# COVID-19 Global Data Tracker

This notebook loads a self-contained sample COVID-19 dataset (no internet required), explores trends using **pandas**, and visualizes them with **matplotlib**.

In [None]:
import pandas as pd
import matplotlib.pyplot as plt
from pathlib import Path

pd.set_option('display.max_rows', 10)


In [None]:
csv_path = Path('covid_data.csv')
if not csv_path.exists():
    # Fallback: create a tiny dataset inline so the notebook always runs
    data = {
        'date': ['2020-03-01','2020-03-02','2020-03-03','2020-03-04','2020-03-05'],
        'country': ['Kenya','Kenya','Kenya','Kenya','Kenya'],
        'new_cases': [5, 8, 13, 21, 34],
        'new_deaths': [0, 0, 1, 0, 1]
    }
    df = pd.DataFrame(data)
    df['cumulative_cases'] = df['new_cases'].cumsum()
    df['cumulative_deaths'] = df['new_deaths'].cumsum()
else:
    df = pd.read_csv(csv_path, parse_dates=['date'])
df.head()

## Quick Exploration
- Shape, columns, and date range
- Missing values check
- Countries available

In [None]:
print('Rows, Cols:', df.shape)
print('Columns:', list(df.columns))
print('Date range:', df['date'].min(), '→', df['date'].max())
print('\nMissing values per column:')
print(df.isna().sum())
print('\nCountries:', df['country'].unique())

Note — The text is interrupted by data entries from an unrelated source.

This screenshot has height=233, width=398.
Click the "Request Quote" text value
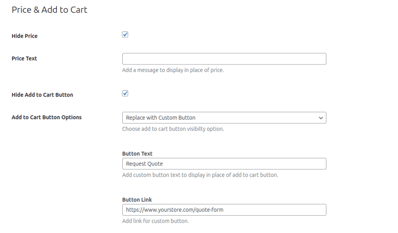[x=144, y=164]
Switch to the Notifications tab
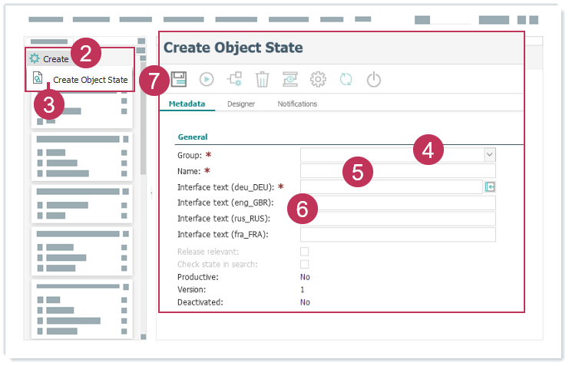Image resolution: width=569 pixels, height=366 pixels. [x=297, y=104]
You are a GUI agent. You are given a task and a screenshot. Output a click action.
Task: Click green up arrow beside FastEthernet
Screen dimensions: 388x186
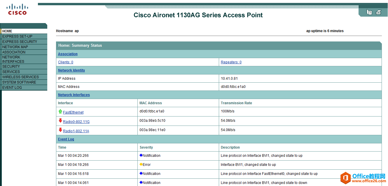[x=60, y=112]
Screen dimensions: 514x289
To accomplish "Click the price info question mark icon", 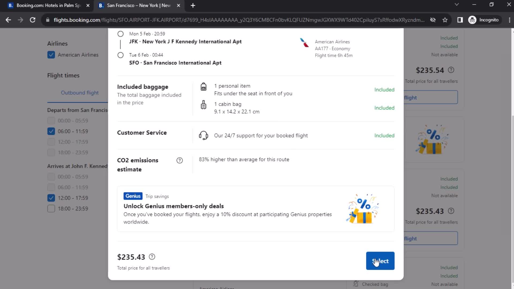I will point(152,257).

## Country-Level Aggregation
Total cases and deaths per country.

In [None]:
summary = (
    df.groupby('country')[['new_cases','new_deaths','cumulative_cases','cumulative_deaths']]
      .max()
      .sort_values('cumulative_cases', ascending=False)
)
summary

## Visualizations
All plots use **matplotlib** (no seaborn), one chart per figure, and default colors.

In [None]:
import matplotlib.pyplot as plt
plt.figure()
for country, sub in df.groupby('country'):
    sub = sub.sort_values('date')
    plt.plot(sub['date'], sub['new_cases'], label=country)
plt.title('Daily New Cases by Country')
plt.xlabel('Date')
plt.ylabel('New Cases')
plt.legend()
plt.xticks(rotation=45)
plt.tight_layout()
plt.show()

In [None]:
country_choice = 'Kenya'  # change to explore another country
sub = df[df['country'] == country_choice].sort_values('date')
plt.figure()
plt.plot(sub['date'], sub['cumulative_cases'])
plt.title(f'Cumulative Cases — {country_choice}')
plt.xlabel('Date')
plt.ylabel('Cumulative Cases')
plt.xticks(rotation=45)
plt.tight_layout()
plt.show()

In [None]:
totals = df.groupby('country')['new_cases'].sum().sort_values(ascending=False)
plt.figure()
totals.plot(kind='bar')
plt.title('Total New Cases by Country (Sample Data)')
plt.xlabel('Country')
plt.ylabel('Total New Cases')
plt.tight_layout()
plt.show()

## Insights & Reflections
- This sample shows how different countries experience varying case trajectories.
- Visualizing cumulative vs. daily metrics tells different parts of the story.
- A reproducible, offline dataset ensures the notebook runs end-to-end without network access.